Studio album by Bo Bruce
- Released: 29 April 2013
- Genre: Indie pop, trip hop
- Length: 57:33 (standard version) 69:04 (deluxe version)
- Label: Mercury
- Producer: Henry Binns; Jodi Milliner; James Flannigan; Anders Grahn; David Etherington; Karen Poole; Joel Pott; Matt Schwartz; Danny O'Donoghue; Al Rudd; Nick Southwood; Greg Kurstin; Johnny McDaid; Tom Marsh;

Bo Bruce chronology
| Search the Night (2010) | Before I Sleep (2013) |  |

Singles from Before I Sleep
- "Save Me" Released: 29 April 2013; "Alive" Released: 24 June 2013; "The Hands I Hold" Released: 26 August 2013;

= Before I Sleep (album) =

Before I Sleep is the debut studio album from British singer-songwriter Bo Bruce, released on 29 April 2013. The lead single from the album is titled Save Me, which was released on the same day as the album. The album peaked at number 6 in the Official Charts midweek UK Albums Chart on 1 May 2013 and charted at number 10 on the Official UK Top 40 Album Chart, on 5 May 2013.

== Background ==
Before I Sleep is the follow-up to Bruce's independently released 2010 extended play (EP), titled Search The Night, which peaked at number two on the iTunes chart in June 2012. The album also marks Bruce's first release on a major record label.

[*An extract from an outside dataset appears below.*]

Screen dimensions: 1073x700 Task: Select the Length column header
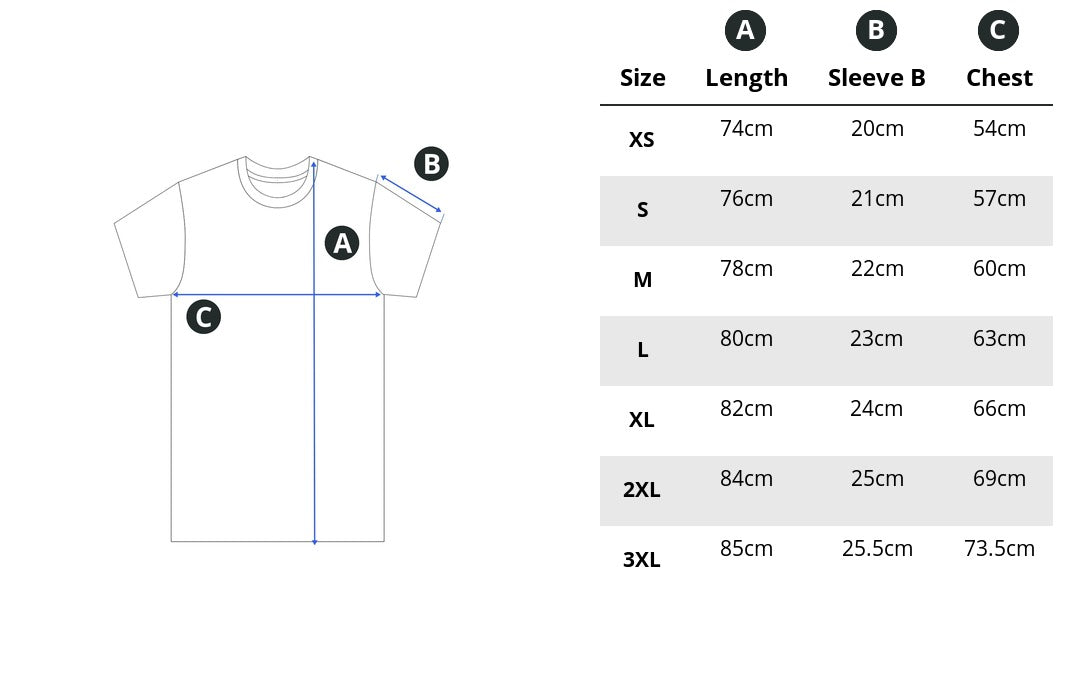[746, 78]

Bo commented of the writing process "The process of making this album has been extraordinary. It's also been the hardest and most testing time of my life. But I’ve made an album I'm incredibly proud of and I can't wait for people to hear it."

The release features a number of collaborations, including Johnny McDaid of Snow Patrol, Sia, Greg Kurstin, Henry Binns of Zero 7, Joel Pott of Athlete and the second single co-written with former The Voice UK mentor Danny O'Donoghue, entitled 'Alive'. The album features several producers, including Tom Marsh, who worked on Bo's previous release Search The Night and James Flannigan.

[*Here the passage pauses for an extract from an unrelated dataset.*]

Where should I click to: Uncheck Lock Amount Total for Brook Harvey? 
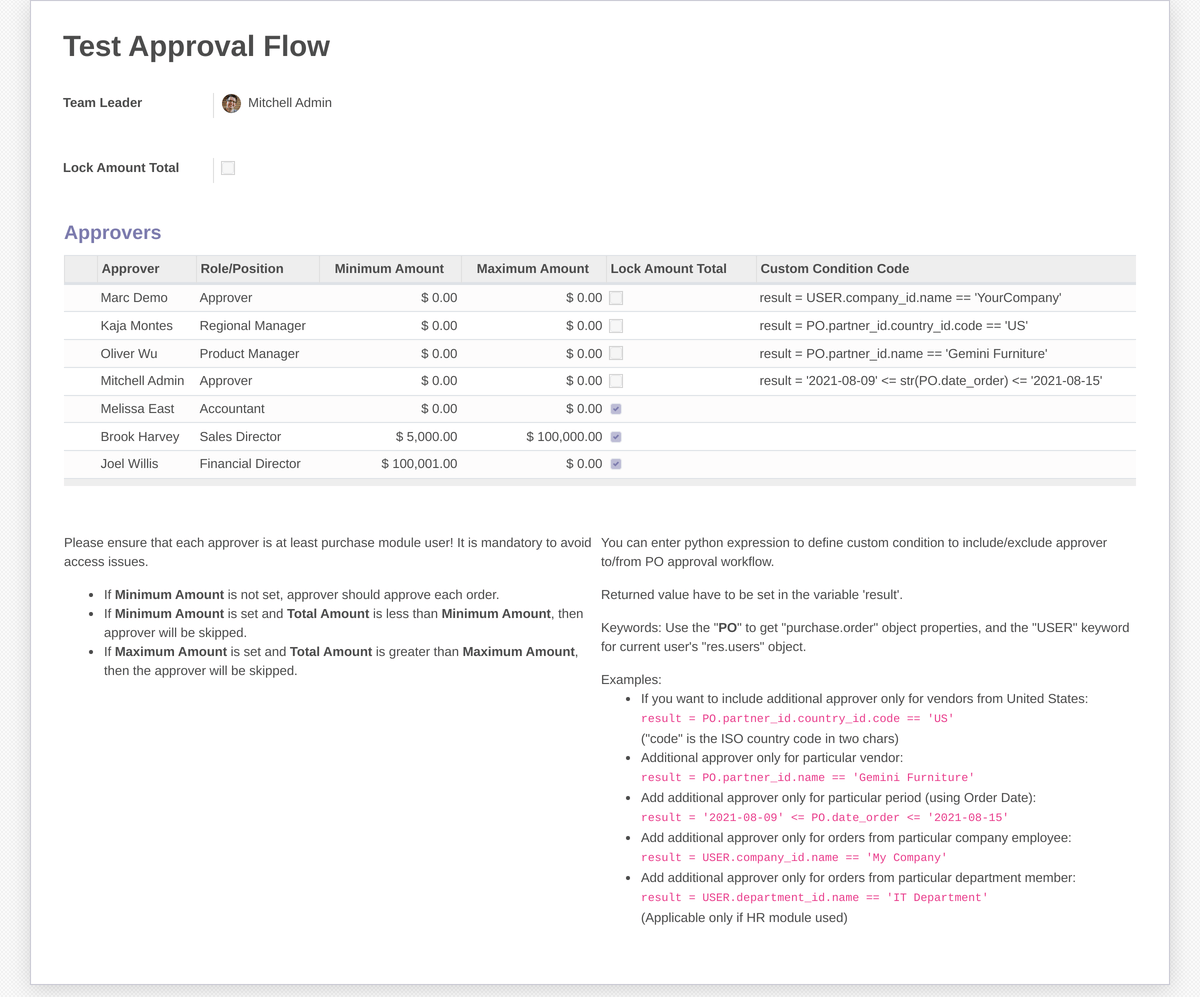[615, 436]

It was announced that "Save Me" would be the first track from the album to be released as a single, which was released on the same day as the album. The track was written by Bruce, Shelly Poole and Matt Schwartz.

The second single from the album has been confirmed as "Alive", which is due for release in June 2013. The track was co-written by Bruce, Danny O'Donoghue and James Barry.

The artwork for the album was shot by photographer Eliot Lee Hazel, with Bruce describing his work as "gritty, cinematic and raw". Bruce also credits Hazel with helping to select the location for the video shoot for lead single "Save Me".

== Reception ==

The release has also received largely positive reviews from critics, based on the album sampler and previews. Contact Music stated of the release, "we've already had a taste of what to expect with free download 'The Fall', with its breathtaking video. Album highlights include the stunning first single 'Save Me'; 'The Hands I Hold', a soaring, anthemic classic and the perky, panoramic 'Over & Over' - all driven by Bo's captivating voice."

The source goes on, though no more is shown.